Il agace aussi les mouvements de libération en appelant à des investissements étrangers accrus en Afrique du Sud, contrant leurs appels à des sanctions économiques pour peser contre le régime raciste.

Les violences entre militants de l’Inkhata et leurs opposants s’intensifient au milieu des années 1980, faisant plus de 5.000 morts.

En janvier 1991, Mandela et Buthelezi se rencontrent, une première en douze ans, et appellent à la fin des affrontements et à la tolérance politique.

Mais dès l’année suivante, des militants Inkhata, soutenus par les forces de sécurité de l’apartheid, commettent de nouvelles violences à Johannesburg et au Kwazulu Natal, province historique du peuple zoulou.

Orateur charismatique en dépit d’un fort bégaiement, Buthelezi accuse l’ANC de ces violences dont l’intensité croissante a fait craindre une guerre civile. Le gouvernement de l’apartheid ne s’affole pas de ces violences «noirs contre noirs» comme il les appelle.

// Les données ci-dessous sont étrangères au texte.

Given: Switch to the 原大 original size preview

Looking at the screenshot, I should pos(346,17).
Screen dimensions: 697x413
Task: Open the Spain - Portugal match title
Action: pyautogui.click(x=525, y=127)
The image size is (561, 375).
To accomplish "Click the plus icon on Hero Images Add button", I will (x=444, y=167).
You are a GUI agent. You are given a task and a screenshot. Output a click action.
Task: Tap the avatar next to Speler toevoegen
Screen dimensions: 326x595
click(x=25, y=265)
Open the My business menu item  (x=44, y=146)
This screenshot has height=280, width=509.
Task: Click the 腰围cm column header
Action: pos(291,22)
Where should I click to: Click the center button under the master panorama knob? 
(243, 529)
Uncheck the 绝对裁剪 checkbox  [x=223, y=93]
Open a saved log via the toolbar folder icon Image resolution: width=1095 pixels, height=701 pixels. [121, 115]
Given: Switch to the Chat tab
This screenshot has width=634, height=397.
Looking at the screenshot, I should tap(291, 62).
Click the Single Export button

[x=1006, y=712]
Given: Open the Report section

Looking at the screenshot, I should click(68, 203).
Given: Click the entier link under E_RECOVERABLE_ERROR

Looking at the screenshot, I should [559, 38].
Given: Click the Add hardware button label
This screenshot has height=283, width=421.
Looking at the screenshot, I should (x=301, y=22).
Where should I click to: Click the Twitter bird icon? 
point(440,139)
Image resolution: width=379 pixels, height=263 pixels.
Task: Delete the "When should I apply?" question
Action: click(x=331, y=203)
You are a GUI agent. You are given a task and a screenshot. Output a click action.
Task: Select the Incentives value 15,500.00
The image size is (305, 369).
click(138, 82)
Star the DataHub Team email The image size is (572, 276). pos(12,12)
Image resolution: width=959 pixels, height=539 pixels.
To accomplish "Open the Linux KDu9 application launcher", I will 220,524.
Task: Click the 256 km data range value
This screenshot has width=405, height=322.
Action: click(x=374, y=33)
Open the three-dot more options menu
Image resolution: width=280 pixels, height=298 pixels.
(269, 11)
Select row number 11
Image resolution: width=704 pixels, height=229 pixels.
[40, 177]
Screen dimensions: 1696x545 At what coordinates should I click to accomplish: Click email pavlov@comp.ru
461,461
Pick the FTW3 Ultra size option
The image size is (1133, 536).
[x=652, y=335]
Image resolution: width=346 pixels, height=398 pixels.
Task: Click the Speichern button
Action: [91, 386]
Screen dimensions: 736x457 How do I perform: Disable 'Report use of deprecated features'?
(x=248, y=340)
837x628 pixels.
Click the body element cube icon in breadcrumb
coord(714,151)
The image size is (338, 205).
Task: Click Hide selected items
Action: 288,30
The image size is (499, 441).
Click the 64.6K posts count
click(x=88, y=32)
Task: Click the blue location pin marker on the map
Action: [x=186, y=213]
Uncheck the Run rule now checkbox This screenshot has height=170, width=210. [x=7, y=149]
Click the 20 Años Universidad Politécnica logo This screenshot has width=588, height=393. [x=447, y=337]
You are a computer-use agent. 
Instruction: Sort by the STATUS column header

«Foutaises, ce sont des foutaises. Toute ma vie j’ai adhéré aux préceptes de la chrétienté», se défendait Buthelezi face aux accusations d’incitation à la violence.

Guerrier zoulou

Un nouveau déferlement opposant ANC et IFP dans les mois qui précèdent les élections de 1994 fait douze mille morts.

Buthelezi menace alors de boycotter le scrutin, affirmant qu’il serait «impossible» pour ses partisans de participer, mais change d’avis une semaine avant, à l’issue d’interventions frénétiques de part et d’autre.

Son parti remporte la province du KwaZulu-Natal et obtient de bons scores à Johannesburg. Il devient ministre de l’Intérieur et entame l’une des plus longues carrières parlementaires du pays.

Sa formation politique a perdu beaucoup d’influence au fil du temps, entre querelles autour de sa direction et appels à son retrait pour laisser place à du sang neuf.

En septembre 1998, le président Mandela se trouve à l’étranger et Buthelezi, qui assure son interim, autorise une funeste invasion militaire du Lesotho, royaume enclavé à l’intérieur de l’Afrique du Sud.

Buthelezi figure aussi dans le livre des records Guinness pour le plus long discours en mars 1993 devant une assemblée législative, réparti sur onze jours avec en moyenne deux heures et demi de prise de parole par jour.

Au début des années 2020, le nonagénaire a été le porte-parole du roi coutumier zoulou.